Sonography of the small intestine

Kim Nylund, Svein Ødegaard, Trygve Hausken, Geir Folvik, Gülen Arslan Lied, Ivan Viola, Helwig Hauser, Odd-Helge Gilja, Kim Nylund, Svein Ødegaard, Trygve Hausken, Geir Folvik, Gülen Arslan Lied, Ivan Viola, Helwig Hauser, Odd-Helge Gilja

Abstract

In the last two decades, there has been substantial development in the diagnostic possibilities for examining the small intestine. Compared with computerized tomography, magnetic resonance imaging, capsule endoscopy and double-balloon endoscopy, ultrasonography has the advantage of being cheap, portable, flexible and user- and patient-friendly, while at the same time providing the clinician with image data of high temporal and spatial resolution. The method has limitations with penetration in obesity and with intestinal air impairing image quality. The flexibility ultrasonography offers the examiner also implies that a systematic approach during scanning is needed. This paper reviews the basic scanning techniques and new modalities such as contrast-enhanced ultrasound, elastography, strain rate imaging, hydrosonography, allergosonography, endoscopic sonography and nutritional imaging, and the literature on disease-specific findings in the small intestine. Some of these methods have shown clinical benefit, while others are under research and development to establish their role in the diagnostic repertoire. However, along with improved overall image quality of new ultrasound scanners, these methods have enabled more anatomical and physiological changes in the small intestine to be observed. Accordingly, ultrasound of the small intestine is an attractive clinical tool to study patients with a range of diseases.

Figures

Figure 1
Figure 1
Stenosis of the terminal ileum in a patient with CD examined with ultrasound contrast. The grey-toned images are the B-mode scouts while the brown-toned images portray the harmonic signals that are almost exclusively from micro-bubbles at a low MI. The right image shows the situation before contrast injection, while the left picture is taken at peak intensity.
Figure 2
Figure 2
Stenosis of the terminal ileum in a patient with CD. The right image shows a TIC using bolus tracking. The left image shows burst replenishment without constant infusion in the same patient. When the micro-bubbles are hit by ultrasound with a high MI, this causes them to burst, which produces high-intensity images (Burst). Quantifiable parameters such as time of arrival, peak intensity, time to peak, peak replenishment and time to peak replenishment are shown in the illustration.
Figure 3
Figure 3
In vitro examination of a stenotic terminal ileum in a patient with CD. The intestine has been cut open longitudinally and is resting on agar.

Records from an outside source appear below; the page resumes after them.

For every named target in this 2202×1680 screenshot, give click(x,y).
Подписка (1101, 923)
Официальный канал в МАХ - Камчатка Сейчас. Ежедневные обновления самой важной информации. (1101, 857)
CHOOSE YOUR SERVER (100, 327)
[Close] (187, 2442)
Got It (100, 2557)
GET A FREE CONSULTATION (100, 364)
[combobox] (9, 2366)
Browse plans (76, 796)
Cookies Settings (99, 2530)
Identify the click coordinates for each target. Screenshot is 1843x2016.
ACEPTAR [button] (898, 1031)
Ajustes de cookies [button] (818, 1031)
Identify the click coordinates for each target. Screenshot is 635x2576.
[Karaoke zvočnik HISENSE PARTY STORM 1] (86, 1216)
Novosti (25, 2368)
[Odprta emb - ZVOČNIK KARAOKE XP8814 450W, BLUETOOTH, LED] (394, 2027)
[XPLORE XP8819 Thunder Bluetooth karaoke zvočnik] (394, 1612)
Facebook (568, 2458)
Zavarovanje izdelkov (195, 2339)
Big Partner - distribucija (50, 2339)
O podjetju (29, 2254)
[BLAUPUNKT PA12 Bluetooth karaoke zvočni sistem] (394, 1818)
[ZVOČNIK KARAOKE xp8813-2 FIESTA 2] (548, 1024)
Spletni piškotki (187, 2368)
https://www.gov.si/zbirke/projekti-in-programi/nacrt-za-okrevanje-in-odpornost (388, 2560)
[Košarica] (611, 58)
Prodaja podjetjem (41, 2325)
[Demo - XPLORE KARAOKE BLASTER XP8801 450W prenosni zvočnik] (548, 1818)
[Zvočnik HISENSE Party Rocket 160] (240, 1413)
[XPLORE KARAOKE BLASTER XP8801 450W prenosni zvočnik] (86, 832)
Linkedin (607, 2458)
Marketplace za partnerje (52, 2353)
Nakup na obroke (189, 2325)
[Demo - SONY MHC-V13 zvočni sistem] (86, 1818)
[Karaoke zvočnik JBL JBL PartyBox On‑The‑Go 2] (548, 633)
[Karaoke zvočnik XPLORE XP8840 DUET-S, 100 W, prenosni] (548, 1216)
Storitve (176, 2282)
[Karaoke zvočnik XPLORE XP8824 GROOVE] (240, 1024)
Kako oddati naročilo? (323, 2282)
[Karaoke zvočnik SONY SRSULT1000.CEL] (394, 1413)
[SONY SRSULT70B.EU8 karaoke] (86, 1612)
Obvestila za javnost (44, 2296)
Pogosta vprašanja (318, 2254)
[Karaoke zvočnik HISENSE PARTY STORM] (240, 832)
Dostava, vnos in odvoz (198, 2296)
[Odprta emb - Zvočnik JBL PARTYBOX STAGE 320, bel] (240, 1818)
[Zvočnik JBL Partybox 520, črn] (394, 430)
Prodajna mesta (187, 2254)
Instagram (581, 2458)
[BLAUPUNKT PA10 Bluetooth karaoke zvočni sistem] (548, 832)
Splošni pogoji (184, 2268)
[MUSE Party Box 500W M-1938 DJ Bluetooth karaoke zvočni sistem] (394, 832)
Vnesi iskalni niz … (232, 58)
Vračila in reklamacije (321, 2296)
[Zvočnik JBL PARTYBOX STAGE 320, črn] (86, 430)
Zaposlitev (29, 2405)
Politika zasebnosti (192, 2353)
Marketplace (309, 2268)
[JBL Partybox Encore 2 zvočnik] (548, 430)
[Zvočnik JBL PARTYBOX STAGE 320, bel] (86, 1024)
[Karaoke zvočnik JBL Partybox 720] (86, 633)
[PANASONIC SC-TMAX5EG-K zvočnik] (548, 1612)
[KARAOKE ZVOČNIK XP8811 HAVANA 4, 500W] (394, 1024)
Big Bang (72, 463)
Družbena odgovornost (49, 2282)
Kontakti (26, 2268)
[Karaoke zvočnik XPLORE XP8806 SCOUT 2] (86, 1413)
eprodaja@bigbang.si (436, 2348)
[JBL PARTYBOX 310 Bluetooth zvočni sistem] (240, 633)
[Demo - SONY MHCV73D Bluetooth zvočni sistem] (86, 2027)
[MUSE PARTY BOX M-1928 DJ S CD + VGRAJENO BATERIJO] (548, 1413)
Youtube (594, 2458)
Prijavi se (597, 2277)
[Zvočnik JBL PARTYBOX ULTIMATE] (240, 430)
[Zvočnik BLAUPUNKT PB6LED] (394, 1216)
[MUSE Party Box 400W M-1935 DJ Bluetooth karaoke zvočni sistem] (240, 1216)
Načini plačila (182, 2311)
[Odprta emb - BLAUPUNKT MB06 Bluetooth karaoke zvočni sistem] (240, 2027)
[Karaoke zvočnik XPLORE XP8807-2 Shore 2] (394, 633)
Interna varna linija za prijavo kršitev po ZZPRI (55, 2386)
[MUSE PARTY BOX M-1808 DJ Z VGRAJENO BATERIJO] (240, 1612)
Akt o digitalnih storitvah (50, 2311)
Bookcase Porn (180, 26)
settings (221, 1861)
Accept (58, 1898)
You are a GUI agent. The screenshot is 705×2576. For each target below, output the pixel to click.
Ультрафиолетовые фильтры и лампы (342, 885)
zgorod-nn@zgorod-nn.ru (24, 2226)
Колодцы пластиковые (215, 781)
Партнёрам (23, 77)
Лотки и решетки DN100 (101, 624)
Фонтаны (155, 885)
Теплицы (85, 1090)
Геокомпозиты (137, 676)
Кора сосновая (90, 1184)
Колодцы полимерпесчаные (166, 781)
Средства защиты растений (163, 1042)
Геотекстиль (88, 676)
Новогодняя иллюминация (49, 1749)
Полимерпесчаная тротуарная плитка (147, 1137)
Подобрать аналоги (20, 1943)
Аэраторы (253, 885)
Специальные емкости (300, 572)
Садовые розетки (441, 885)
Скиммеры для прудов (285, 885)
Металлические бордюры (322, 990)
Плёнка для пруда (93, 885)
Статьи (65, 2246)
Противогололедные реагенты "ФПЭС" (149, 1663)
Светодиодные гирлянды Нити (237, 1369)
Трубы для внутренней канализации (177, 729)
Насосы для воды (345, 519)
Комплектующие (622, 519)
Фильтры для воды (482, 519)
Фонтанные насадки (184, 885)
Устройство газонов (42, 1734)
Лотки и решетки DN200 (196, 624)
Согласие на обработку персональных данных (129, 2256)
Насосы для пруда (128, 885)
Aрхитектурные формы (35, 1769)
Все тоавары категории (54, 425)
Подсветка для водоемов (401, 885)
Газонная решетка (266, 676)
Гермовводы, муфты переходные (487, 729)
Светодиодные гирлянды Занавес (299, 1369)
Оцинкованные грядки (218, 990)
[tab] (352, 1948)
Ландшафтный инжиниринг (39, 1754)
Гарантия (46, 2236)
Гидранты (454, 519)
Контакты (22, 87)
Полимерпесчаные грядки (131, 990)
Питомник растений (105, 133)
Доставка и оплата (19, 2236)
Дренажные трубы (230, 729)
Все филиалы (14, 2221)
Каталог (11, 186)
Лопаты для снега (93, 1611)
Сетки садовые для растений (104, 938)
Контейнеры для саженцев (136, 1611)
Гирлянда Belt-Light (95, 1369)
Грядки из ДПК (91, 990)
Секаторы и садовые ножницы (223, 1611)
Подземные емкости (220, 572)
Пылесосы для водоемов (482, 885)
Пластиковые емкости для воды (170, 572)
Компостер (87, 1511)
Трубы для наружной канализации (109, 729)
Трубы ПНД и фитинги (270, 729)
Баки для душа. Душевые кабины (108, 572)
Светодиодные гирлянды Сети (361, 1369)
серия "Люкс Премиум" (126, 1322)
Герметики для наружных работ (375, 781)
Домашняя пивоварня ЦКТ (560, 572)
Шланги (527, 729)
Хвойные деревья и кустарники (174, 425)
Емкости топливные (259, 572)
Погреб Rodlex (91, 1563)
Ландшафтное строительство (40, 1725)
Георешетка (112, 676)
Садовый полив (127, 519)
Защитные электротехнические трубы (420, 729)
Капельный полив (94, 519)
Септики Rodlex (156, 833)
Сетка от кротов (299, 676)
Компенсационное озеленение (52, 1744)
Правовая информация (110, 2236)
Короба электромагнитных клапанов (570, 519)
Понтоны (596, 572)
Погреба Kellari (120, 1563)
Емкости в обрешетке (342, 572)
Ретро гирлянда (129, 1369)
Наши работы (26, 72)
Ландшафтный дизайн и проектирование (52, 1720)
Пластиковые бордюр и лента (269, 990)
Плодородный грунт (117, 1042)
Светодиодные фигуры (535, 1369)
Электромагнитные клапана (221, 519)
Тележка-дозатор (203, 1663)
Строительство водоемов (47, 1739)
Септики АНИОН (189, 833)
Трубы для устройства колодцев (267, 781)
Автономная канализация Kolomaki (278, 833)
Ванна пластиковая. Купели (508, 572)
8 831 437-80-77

The image was acquired with a 13-MHz linear probe (Hitachi Medical Systems Europe Holding AG, Zug, Switzerland) applied directly to the mucosa. The left image is an ordinary B-mode image showing the thickened GI wall (> 1 cm in vitro) with the muscularis propria (MP), submucosa (SM), mucosa (M) and a thickened muscularis mucosa (MM). Towards the stenosis (S), the stratification is lost. In the right corresponding elastography image, there is a clear transition between the blue (hard) stenotic area and the red (soft) pre-stenotic area. The strain measured in region A and B (yellow circles) differ with a ratio of 3.77 ( A: 0.27%; B: 1.02%; B/A: 3.77), which indicates a distinct difference in elasticity. Histology confirmed a fibrotic stenosis (Bar indicates 0.5 cm/unit).
Figure 4
Figure 4
Elastography image acquired transabdominally in a patient with CD and stenosis of the terminal ileum. In the left image, the bowel wall is thickened without stratification and the anterior (A) and posterior (B) bowel wall is separated by luminal air (unmarked arrow). In the right elastography image, the stenotic area is colored blue relative to the surrounding tissue, which indicates that it is hard. The patient was operated upon and the histology confirmed a fibrotic stenosis. D1: 9.5 mm; D2: 8.8 mm; D3: 10.0 mm; D4: 13.0 mm.
Figure 5
Figure 5
Illustration of EUS performed with an echoendoscope and an ultrasound miniprobe simultaneously. The echoendoscope can not pass a stenotic area which, however, can be further examined with a miniprobe. Lymph nodes are seen outside the GI wall.
Figure 6
Figure 6
An ultrasound miniprobe (20 MHz) is placed in the ascending part of the partly water-filled jejunal lumen in a patient with CD. The layers of the wall are seen and also an erosion/superficial ulcer (b) can be observed. The edge of the lesion is indicated (a, c). A mucosal polypoid elevation is also seen (d).
Figure 7
Figure 7
Scan of the transpyloric area with velocity curve of gastric emptying episode (left) and duodenogastric reflux episode (right). Calibration bars indicate cm/s and 0.2 s on the y-axis and x-axis, respectively.
Figure 8
Figure 8
VE of the ileum demonstrating stenosis of the intestinal lumen (arrow) (Rogalla et al[90]).